Saturday, April 3, 2010

Gains for US steel after ore price rise

Gains for US steel after ore price rise
By Telis Demos in New York and Jonathan Soble in Tokyo
Copyright The Financial Times Limited 2010
Published: April 2 2010 19:27 | Last updated: April 2 2010 19:27
http://www.ft.com/cms/s/0/fb58aef0-3e7e-11df-a706-00144feabdc0.html


US steel products are poised to become more attractive on the global market in the wake of the sharp rise in traded iron ore – a development that has enraged makers of the metal elsewhere in the world, analysts say.

Steel inputs in the US are in large part isolated from the global market because the US is the only steel-producing country that is a net exporter of the chief ingredients of steel, iron ore, coking coal and scrap.

“That gives the US a huge natural cost advantage,” said Michael Gambardella, basic materials analyst at JPMorgan. “The iron ore price movements are a benefit for domestic steelmakers.”

Posco, the world’s fourth-largest steelmaker, on Friday became the latest company to agree to buy ore based on quarterly contracts after miners convinced their largest customers in China and Japan to drop a 40-year-old annual pricing mechanism in favour of shorter-term deals based on the spot market.

With the contract price about half the spot market just now, the new system will see iron ore prices nearly double in the short-term and force steel prices up by as much as one-third.

Provisional agreement between Posco and Brazil’s Vale will see the South Korean company paying $100-$105 a tonne for iron ore from April to June – up to 86 per cent more than it paid in the past year.

Europe’s steel and motor industries have complained formally to Brussels about the new system, claiming that it has been imposed on the market by an oligopoly of miners.

Japanese steelmakers, who once dominated annual price negotiations, blamed competitors in China for accepting the new pricing system last week. China now makes five times as much steel as Japan.

“There is a concern that the shorter the pricing period gets, the more opportunity there is for speculation and volatility,” said a manager at one Japanese steelmaker.

In the US, the largest producers, US Steel and ArcelorMittal, are vertically integrated, owning their iron ore mines.

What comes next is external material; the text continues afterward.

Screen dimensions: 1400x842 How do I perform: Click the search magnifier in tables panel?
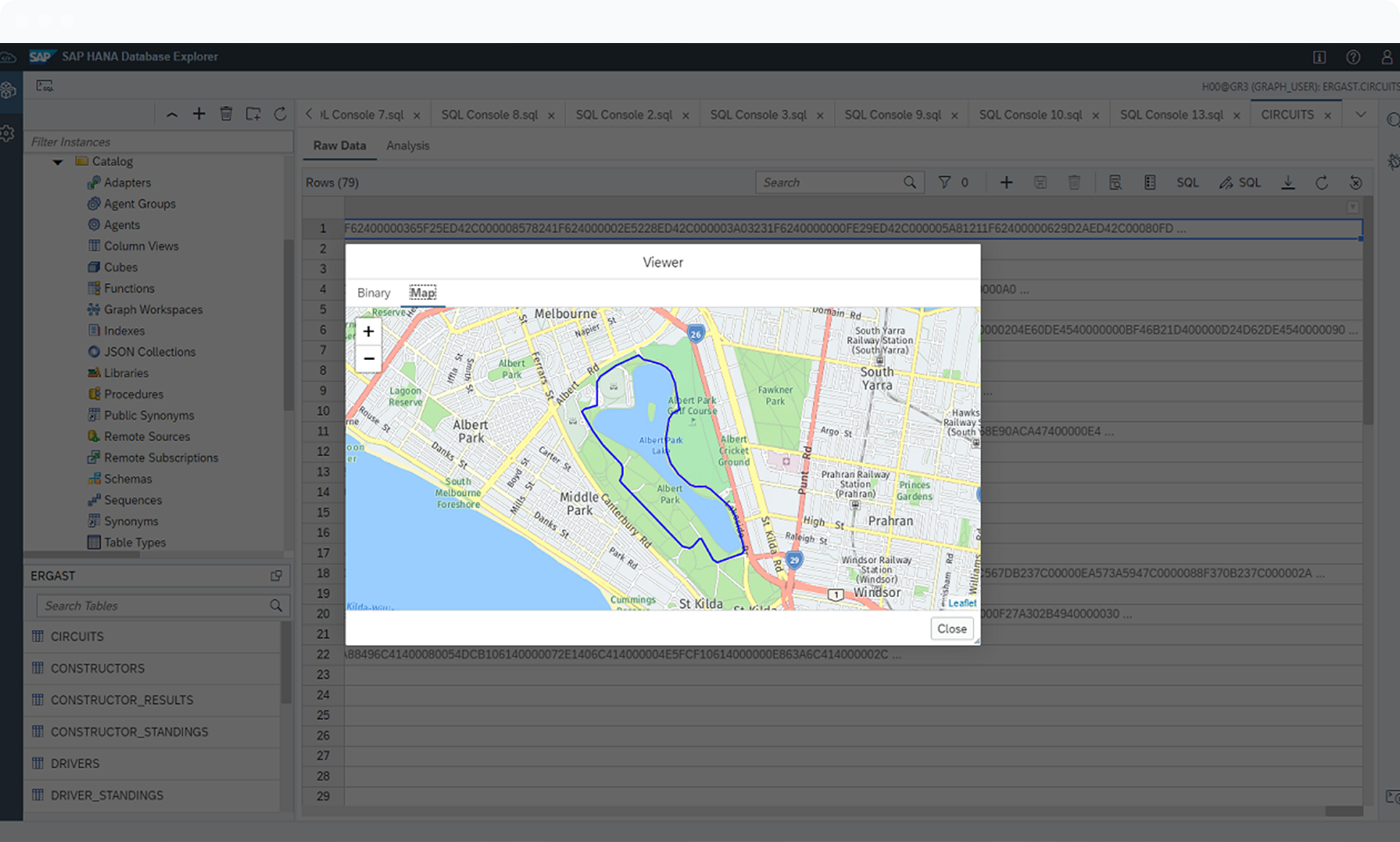[276, 606]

A relatively high portion of steel in the US also is produced by mini-mills, such as those owned by Nucor and Steel Dynamics, which primarily consume scrap.

“US pricing is being driven by a bidding war for a limited supply of scrap,” said John Tumazos of Very Independent Research, an industry consultancy.

US prices rose to $650 per ton in March, their highest since 2008, in a survey by Purchasing magazine, an industry trade publication. Nearly all the 2010 increase was during the past month.

Rising iron ore prices may indirectly put more pressure on scrap prices and US steel prices, as global producers adapt their mix of inputs.